Hello Halloween

Lubna Abdel-Aziz, Tuesday 29 Oct 2019

Halloween

Here it comes creeping on us. The days grow shorter, the nights grow darker, there’s a chill in the air. It is Halloween time.

Witches and goblins, ghosties and ghoulies are out and about — gorging candy and chocolates, carving pumpkins, bobbing for apples and playing devilish pranks.

Dressing up in spooky costumes, painting your face to conceal your identity, trick or treating around your neighbourhood is the fun aspects of Halloween.

While it is mainly a children’s feast, today jealous adults join in the fun. Dressing up in costumes is delightful for the young and old and now that masked balls are a rarity, grown-ups seize this day to dress up and wear masks and satisfy their fancy. Parties are held everywhere and a good time is had by all.

Like other Western traditions, the world is eager to adopt the joy and significance of these occasions, ignoring their religious identity.

Valentine spreads love, Christmas spreads joy, and Halloween, well, it spreads fun, eerie, spooky, hair-raising fun.

However, that is not how it all started.

Named All Hallows’ Eve, it started in the eighth century in the Christian calendar, to honour saints who had no memorial day and to pray for those poor souls who did not yet reach heaven. Arrangements were held on All Hallows Evening, 31 October, before All Saints’ Day, 1 November, and All Souls’ Day, 2 November..

The name was derived from the old English “hallowed” meaning holy or sanctified. With the passing of time Hallows’ Evening became Hallows’ Eve, but why stop there? It was soon contracted to Hallowe’en. The apostrophe was also dropped to give us Halloween.

The festival was first celebrated by the Celts in the fifth century BC in Great Britain: England, Ireland Scotland and North France. It fell halfway between the Autumn Equinox and the Winter Solstice. It was the feast of Samhain, a Gaelic word meaning the end of summer, which was also the end of the harvest and a time for preparation for the winter, the beginning dark half of the year. 1 November was the beginning of their New Year.

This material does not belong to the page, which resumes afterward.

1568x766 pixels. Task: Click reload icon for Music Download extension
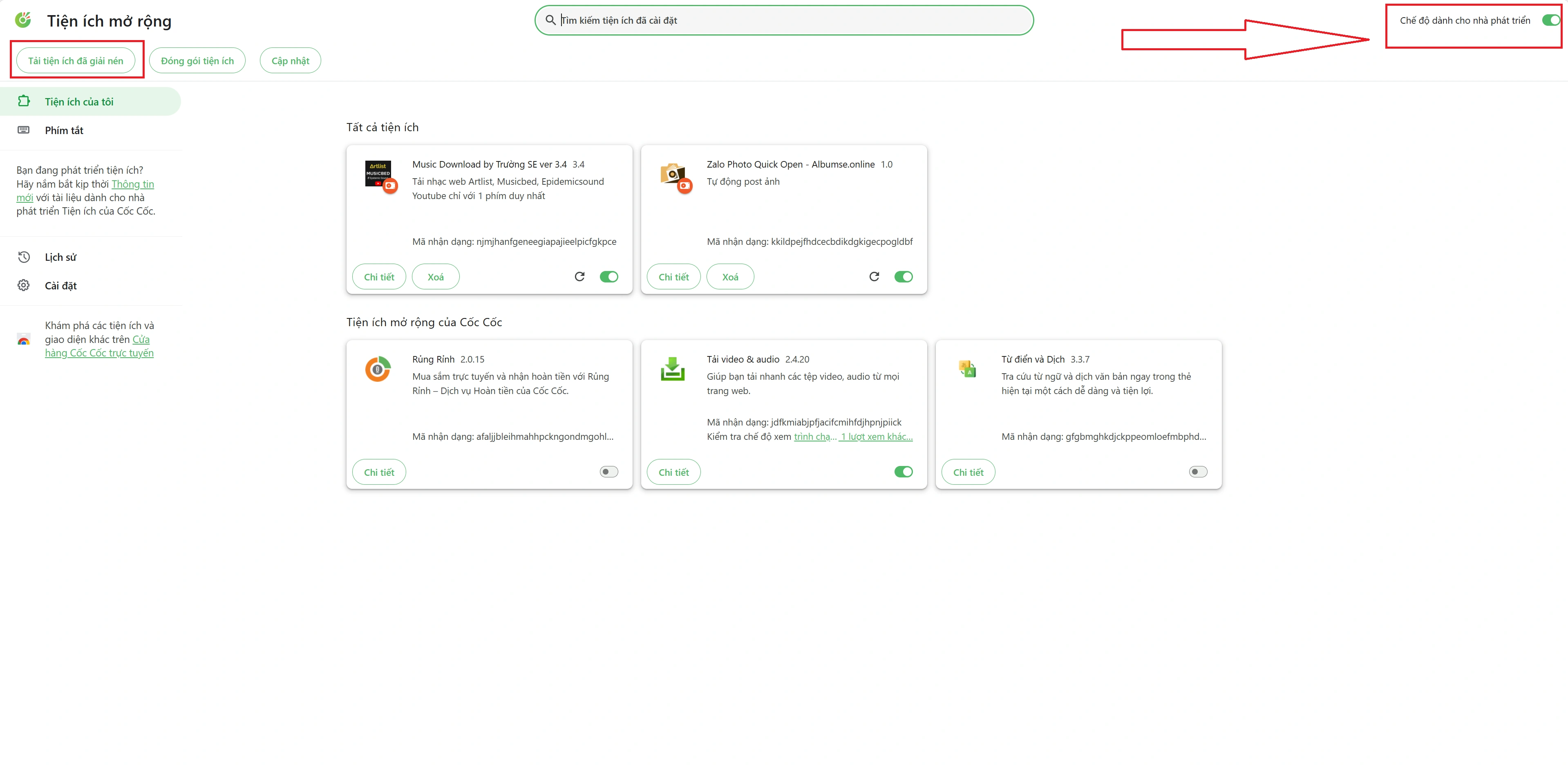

On the previous evening they honoured Samhein, the Celtic god of death.

The celebration marked the start of the season of cold, darkness and decay and naturally became associated with death. Samhain was the most powerful, most feared of all their gods. They believed he allowed the souls of the dead to return to their earthly home that evening. Spooked enough?

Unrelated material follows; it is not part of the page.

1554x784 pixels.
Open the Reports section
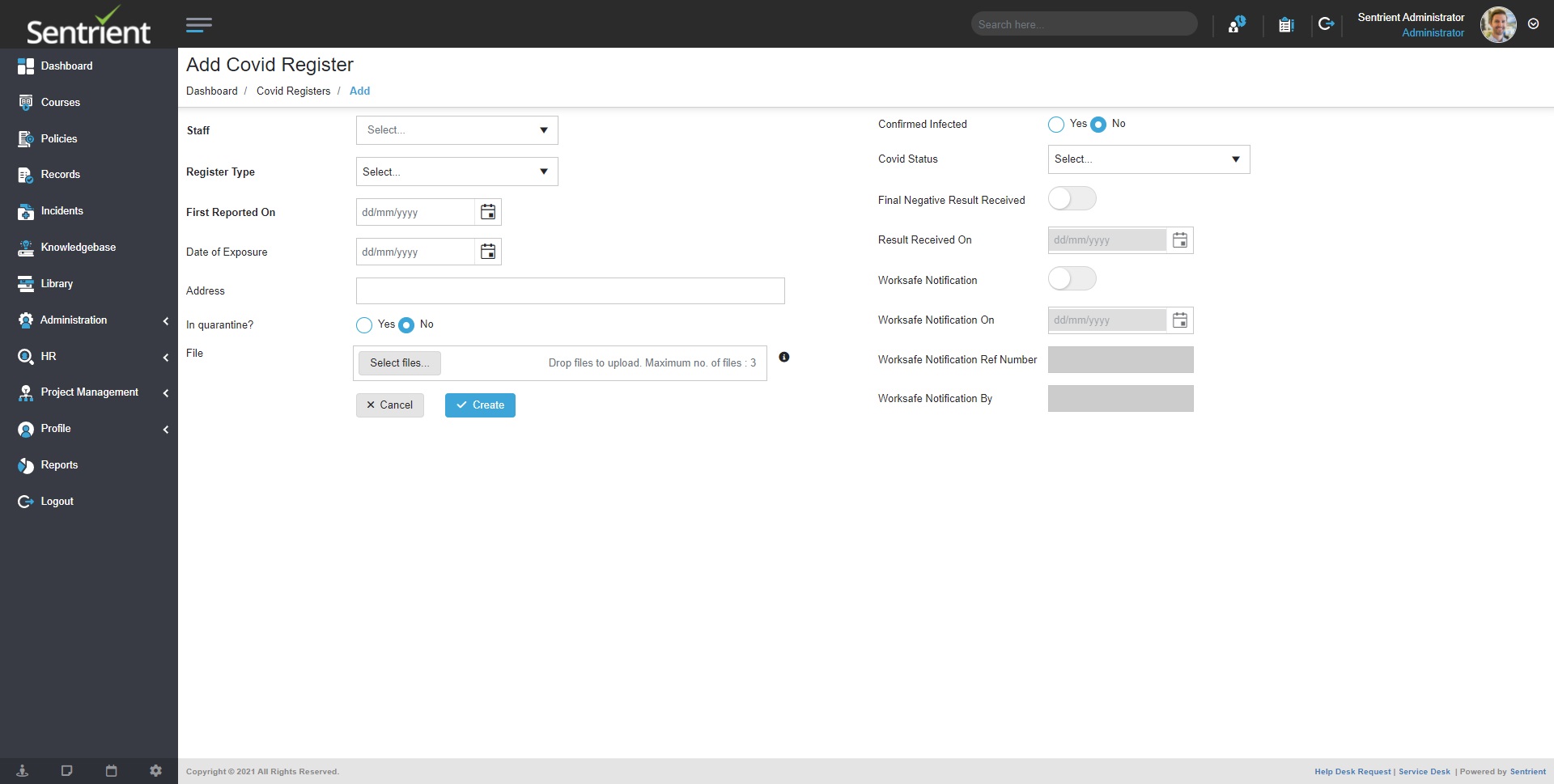pos(58,464)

The Romans conquered the Celts in 43 AD and ruled Great Britain for 400 years. Anxious to smooth the conversion process, the early church adopted existing pagan festivities and merged them into the Christian calendar.

 Thus Samhain became All Saints’ Day, All Souls’ Day and Halloween.

Customs die hard and some of our present day traditions go back to the days of Samhain.

How grateful are we to those Irish and Scottish immigrants to the US who brought with them their Halloween customs. Once in the US, by the 1900s, Halloween, became bigger, better, more festive, more popular and now celebrated across the globe.

Commercialised to the hilt, Halloween costumes, cards, pumpkins, make-up, masks, decorations became a big business. Children prepare for weeks their costumes of choice. Even schools decorate their classrooms to add to the excitement while adults decorate the homes with cobwebs, skeletons, ghosts and skulls. Even CDs with scary squeaks and screams are available and a variety of baskets to carry your candy as you go from door to door are colourful, varied and stylish.

Carved pumpkins with candles, light up the scary images, witches’ broomsticks and wreaths in Halloween colours adorn door- fronts and public places, parks and malls are decorated in Halloween hues of orange, grey, green and black. Costumes can be anything you choose and are often inspired by popular movies or characters. Of course witches are always in.

This season Mermaids are the number one pick, followed by Spiderman, clowns, dinosauis, unicorns, pirates and rabbits.

Trick-or-treating is the highlight of the day for children. All that candy may give them a sugar rush, but it’s Halloween, a feast that has endured longer than any other. The practice is traced back to the ninth century European custom of “souling”. The poor would visit houses of wealthier families and receive pastries called soul cakes in exchange for a promise to pray for the home-owners’ dead relatives.

Today’s candy seems like a better exchange, especially for candy-makers. It is their best profit day bringing in $3 billion. Halloween’s magic provides big business worldwide. Estimates for the US profits is $9 billion this year.

In case you are dwelling on Samhain, the most neo-pagan movement of modern times, it is still celebrated by some Irish and Scottish Celtic neo-pagans groups like the Wiccans, arguably the most neo-pagan movement in modern times.

They too are having a ball.

But why this time? That is when the physical and supernatural worlds are closest, they say. The veil between life and death grows thin.

While Christians chose the date, “to supplant the pagan holiday with Christian observance,” according to Encyclopaedia Brittanica, the Druids, priests of the Celts believed it was the day of the dead. Boooooo.

None of that for us. Let Halloween play its magic.

*A version of this article appears in print in the 31 October, 2019 edition of Al-Ahram Weekly.